Nous sommes donc en train de travailler. Affirmer qu'il ne s'est rien passé entre-temps est inadmissible. Vous savez bien que des contrôles inopinés ont lieu lorsqu'il y a des signalements.
Mme Valérie Boyer. Jamais !
Mme Brigitte Bourguignon, ministre déléguée. Il n'y en a sans doute pas assez. N'est-il pas curieux – ce serait ironique, si ce n'était pas si dramatique – que des groupes qui agissent très mal réclament aujourd'hui des contrôles ? Les voleurs demandent plus de gendarmes ! (Vives protestations sur les travées du groupe Les Républicains.) C'est inadmissible.
Nous devons replacer le débat où il doit être : lorsque des groupes ont mis un système en place, il faut les débusquer.
M. Jacques Grosperrin. Répondez à la question !
Mme Brigitte Bourguignon, ministre déléguée. Monsieur Milon, vous êtes trop avisé dans cette affaire pour ignorer que ces contrôles sont parcellaires, qu'il faut plusieurs pièces du puzzle pour réunir et surveiller tout un système. Les contrôles dans les établissements sont réalisés et l'on ne peut pas laisser dire aujourd'hui que, en France, cela ne serait pas le cas.
Il faut remettre tout à plat, mais surtout travailler dans la sérénité et non de cette manière. Deux contrôles de l'inspection générale des affaires sociales (IGAS) et de l'inspection générale des finances (IGF) feront la lumière sur cette affaire. Tout le reste doit être repensé, nous y travaillons pour conforter le secteur ; je vous invite à y participer.
(Applaudissements sur les travées du groupe RDPI.)
M. le président. La parole est à M. Alain Milon, pour la réplique.
M. Alain Milon. Madame la ministre,quiddes contrôles non faits et pourtant prescrits par la loi ?
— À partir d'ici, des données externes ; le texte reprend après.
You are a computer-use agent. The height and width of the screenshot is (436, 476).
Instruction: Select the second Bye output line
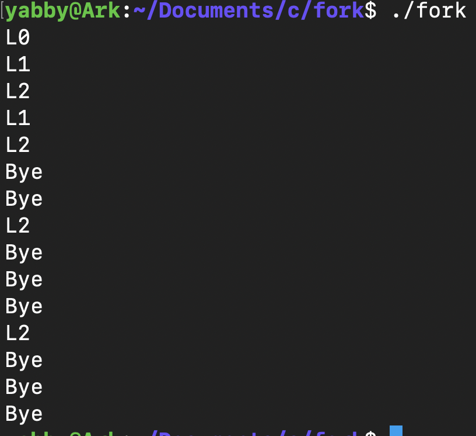[24, 199]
Mme Valérie Boyer. Bravo !
Mme Brigitte Bourguignon, ministre déléguée. Vous avez besoin de contrôles pour travailler, vous ?
M. Alain Milon. Quidd'une insuffisance de personnel, responsable de la maltraitance involontaire ?
Quidd'une diversité de l'offre que l'on ne propose pas à nos anciens ?
Quidd'une grande loi sur le grand âge, toujours promise, jamais réalisée, devenue l'Arlésienne ?
Mme Brigitte Bourguignon, ministre déléguée. Nous avons traversé une crise sanitaire ! Y en a-t-il eu une en 2008 ?
M. Alain Milon. La mandature qui vient doit évidemment être celle durant laquelle le grand âge sera une grande cause nationale. (Bravo ! et applaudissements sur les travées du groupe Les Républicains, ainsi que sur des travées des groupes SER et CRCE.)